Allahü tealaya emanet olunuz efendim
ali zeki osmanağaoğlu
Enver abiler buyurdular ki;
İmâm-ı Rabbânî hazretleri “kuddise sirruh” Guvalyar kalesinde üç sene hapsoldu. En kötü hapishane. Hâlbuki; Cuma günleri namaz vakti kapılar kırılıyor, açılıyor, zincirler kırılıyor, Cuma’ya gidiyor, namazı kılıyor, tekrar geri geliyor. Talebeleri diyor ki; “Hocam işte dışarı çıktınız, hadi buyurun gidelim.” “Emire itaatsizlik yapamam. Bu padişah ne yaparsa yapsın, Müslüman adam. Bizim dinimizde emire itaatsizlik tehlikelidir. O bizim emirimizdir.”, buyurdu. Hâlbuki, Selim Cihangir Han hapise attı, ona mektupları da var üstelik. “Ben ona isyan edemem, neyse cezamız çekeriz.” dedi. İmâm-ı Rabbânî hazretleri buyuruyor ki; “Bir sabah namazından sonra manevi vazifemi yapmak için oturdum ama içime inanılmaz bir sıkıntı bastı. Hiçbir şey yapamıyorum. Yâ Rabbi, nedir benim başıma gelen? Yâ Rabbi, bu şeytandan mıdır? Yâ Rabbi, bu nefsimden midir? Bir türlü çıkamadım işin içinden. Sonra, bir müddet sonra o sıkıntı gitti.
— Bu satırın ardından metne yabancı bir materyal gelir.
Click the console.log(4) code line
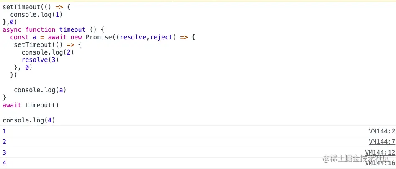The width and height of the screenshot is (396, 169). click(x=28, y=120)
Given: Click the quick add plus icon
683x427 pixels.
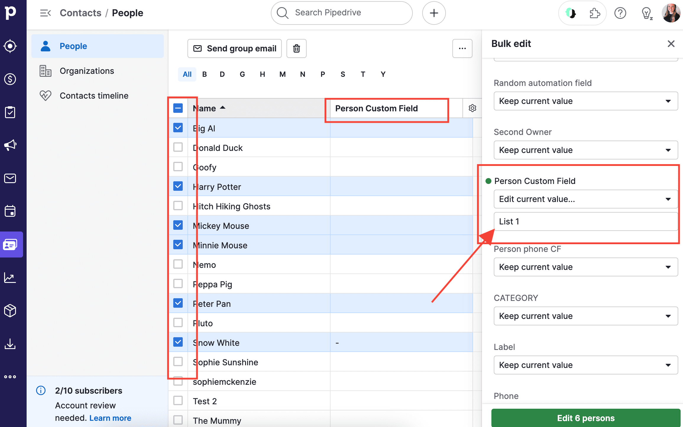Looking at the screenshot, I should (434, 13).
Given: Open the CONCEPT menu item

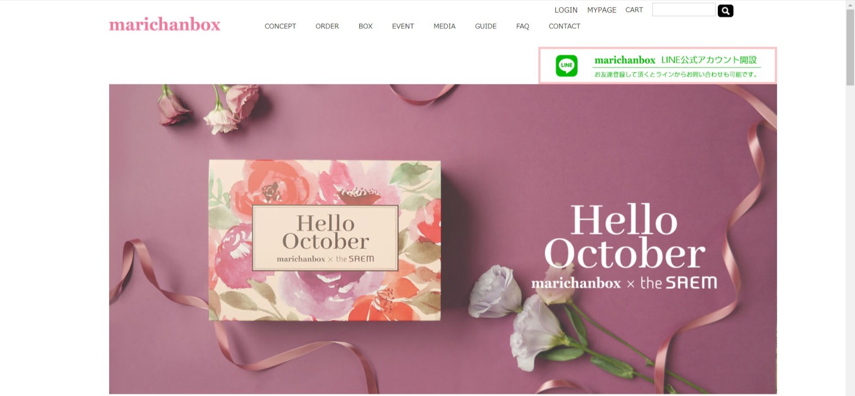Looking at the screenshot, I should coord(280,26).
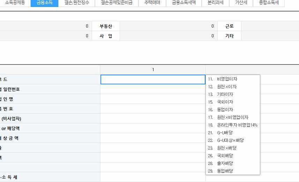Click the highlighted code input cell in column 1
The image size is (299, 182).
pos(153,79)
Yalvardım cenâb-ı Hakka; Yâ Rabbi; bu bana gelen sıkıntı, nefsimden mi geldi, şeytandan mı geldi? Elhamdülillah ki, nefsimden gelmediğini anladım. Ama on sene sonra bunu anladım. İnsanın en çok kandırıldığı, aldatıldığı yer; biri iç hastalık: Nefs, yani iç hastalık.” Doğuştan gelen hastalık. İblisinki, dışardan kapılan bir hastalık.” Grip gibi, üşütme gibi, şu, bu. “Bu zayıftır” diyor. “Eğer iç hastalıktan olsaydı, işte o zaman kahrolurduk” diyor. Çünkü, iç hastalığın tedavisi yani doğuştan gelen huyun, hastalığın tedavisi çok zor. Ama dışardan geliyorsa, işte antibiyotik veriyorlar, birşeyler veriyorlar, onun daha kolay. “Elhamdülillah ki; bu, dıştan gelen hastalık olduğunu anladım da rahatladım. Ama ben bunu kolay kolay anlayamadım, on sene mi onbeş sene mi, ondan sonra anladım ki; iç hastalık ile dış hastalığın arasındaki büyük farkı” buyurdular. Arkadaş bizde hepsi var zaten. Ama bunu unutmayın ki; Hocamız “kuddise sirruh” buyuruyorlar ki, “Gerek iblisin, şeytanın, gerekse nefsin aldatmasından daha büyük tehlikelisi, insanın çevresidir.” Bir yerlerde yaşıyoruz çünkü. O yaşadığımız yerlerden aldığımız kötü gıdalar, ister yayın yoluyla, ister konuşmak yoluyla, ister sohbet yoluyla, ister görerek, aklınıza ne geliyorsa, şu beş duygu organıyla, insan vücuduna yani insanın kalbine giren kötü şeyler, kötü düşünceler, kötü bilgiler, kötü hele hele bidatlerle, hele hele kâfirlerle, cenâb-ı Hakkın yasak ettikleriyle, insan organları, göz, kulak, burun, ayak, el topluyorsa, bunu kalbine dolduruyorsa, bu hastalık her ikisinden daha tehlikelidir.
Enver abiler, asırlarda ender yetişen çok müstesna bir insandı. Allahü teala rahmeti ile merhameti ile muamele eylesin inşallah.